• [Requirement] Beginning with the line that includes "The width and height of the screenshot is (866, 362)." and ending with the last line, print the records exactly, leaving every picture out.

Stored items from a collection
+---+

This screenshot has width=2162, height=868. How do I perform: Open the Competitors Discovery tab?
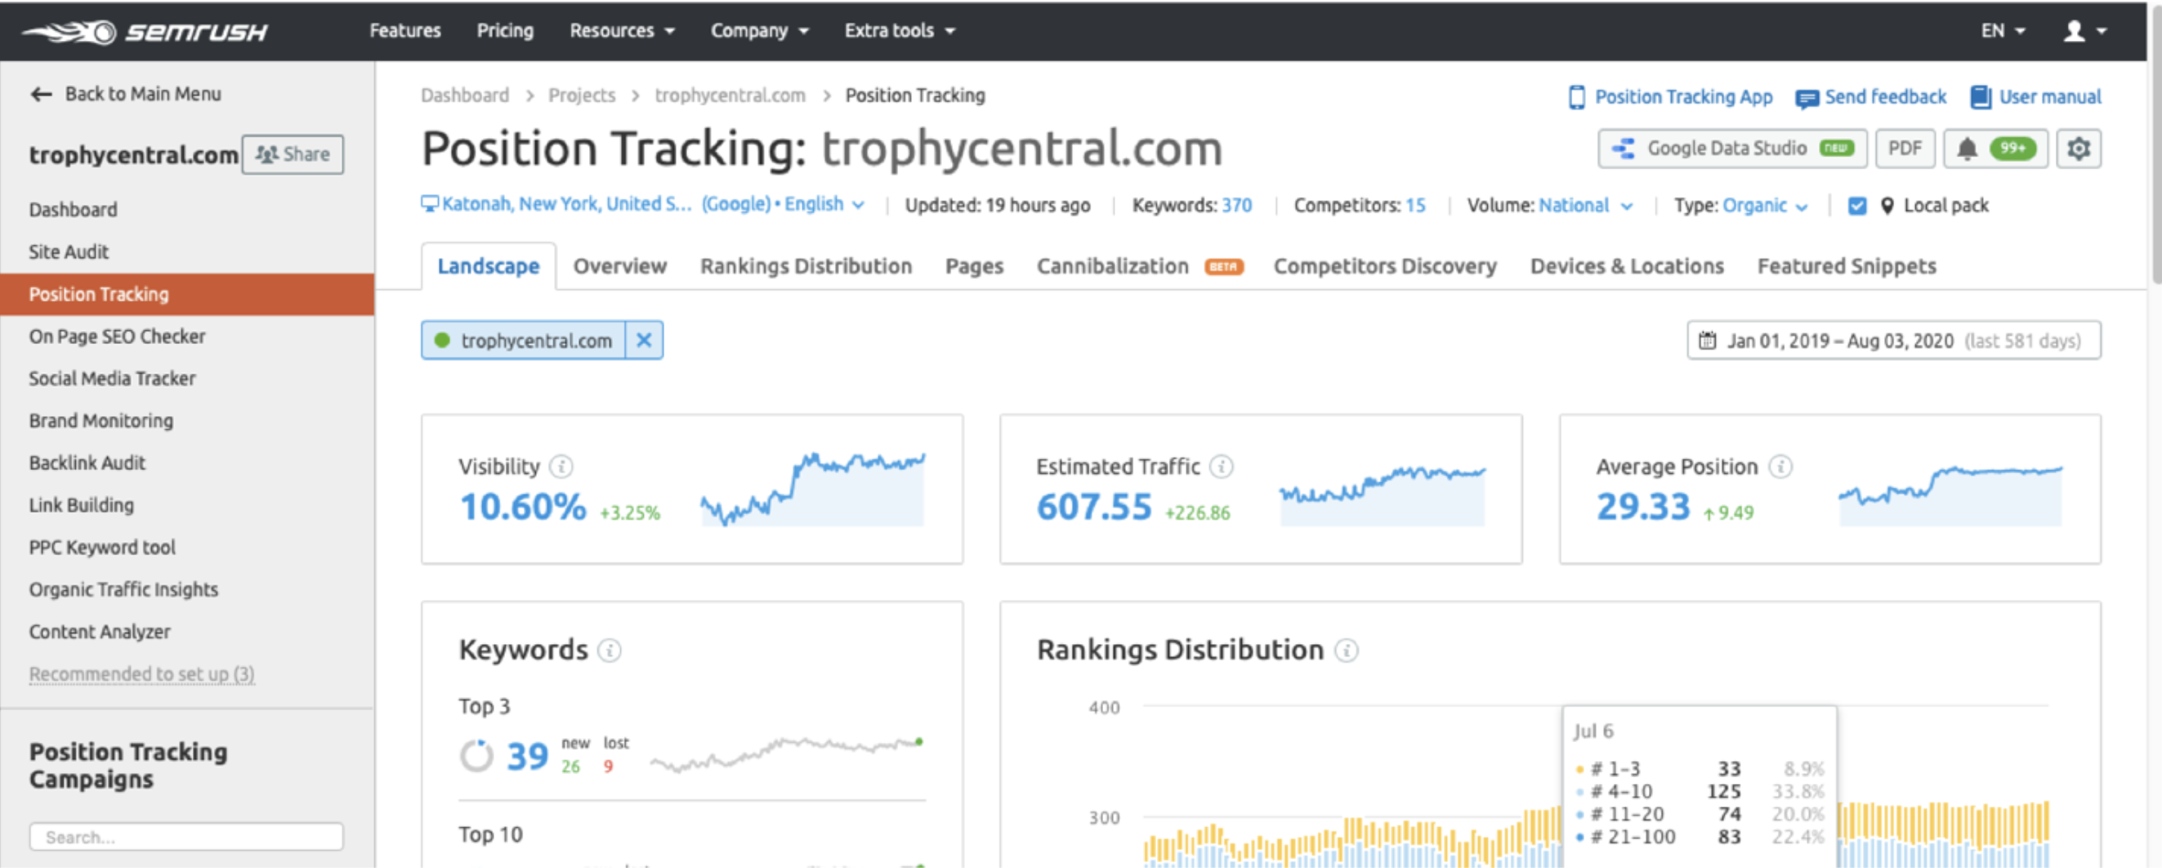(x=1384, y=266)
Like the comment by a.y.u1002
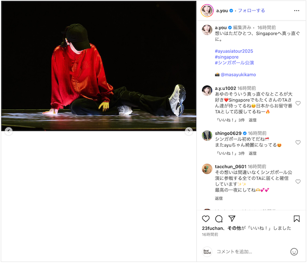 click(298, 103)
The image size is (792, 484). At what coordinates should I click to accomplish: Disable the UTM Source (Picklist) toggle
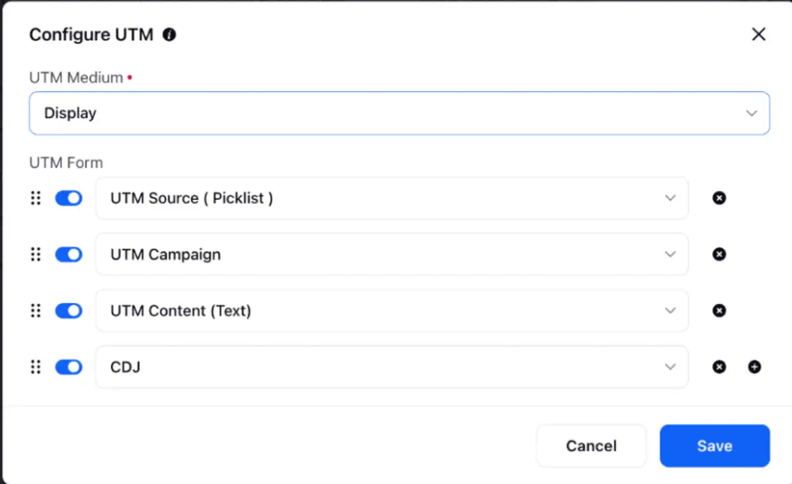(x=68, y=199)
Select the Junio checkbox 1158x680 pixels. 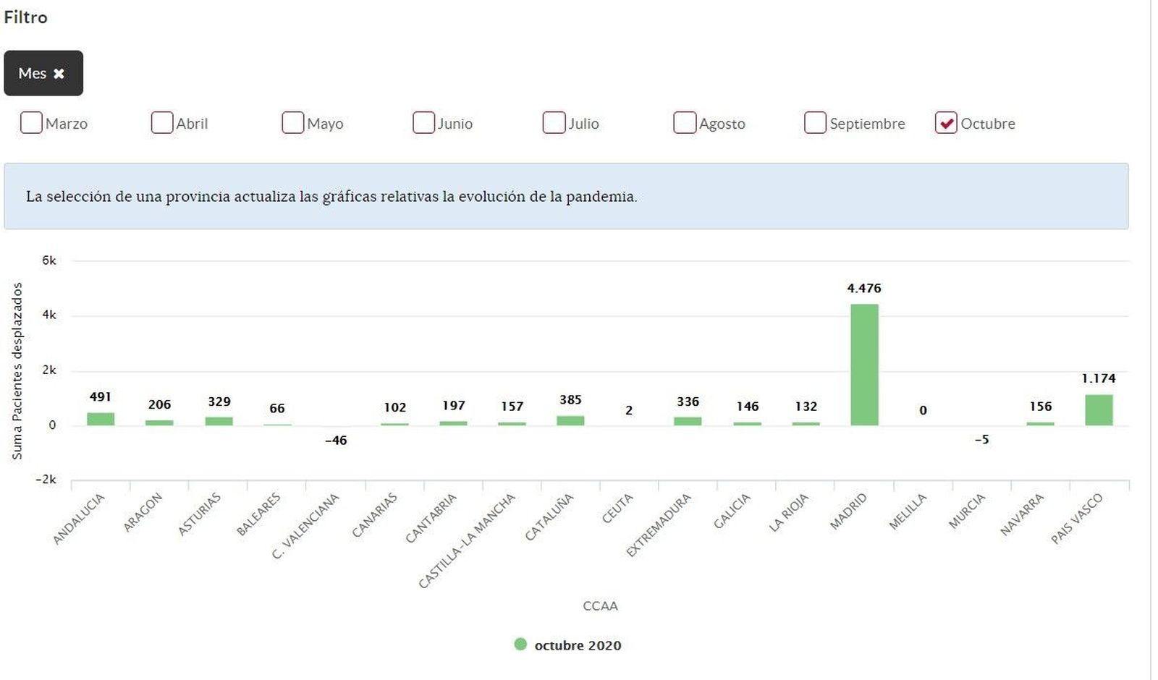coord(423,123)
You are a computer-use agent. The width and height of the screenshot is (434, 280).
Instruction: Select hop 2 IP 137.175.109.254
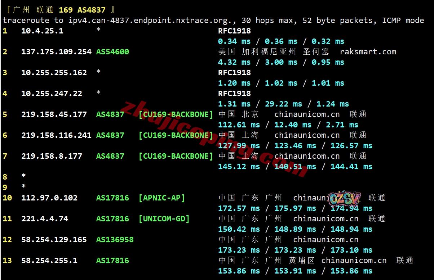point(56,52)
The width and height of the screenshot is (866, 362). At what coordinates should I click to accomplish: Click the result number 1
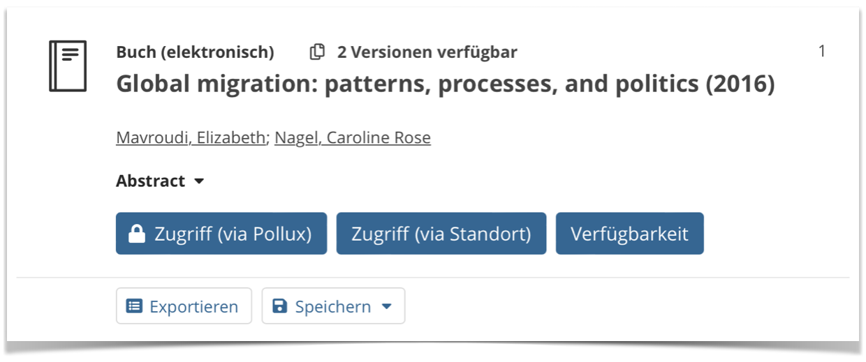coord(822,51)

+---+

• [Task response]
The width and height of the screenshot is (866, 362). At what coordinates should I click to accomplish: Click the result number 1
coord(822,51)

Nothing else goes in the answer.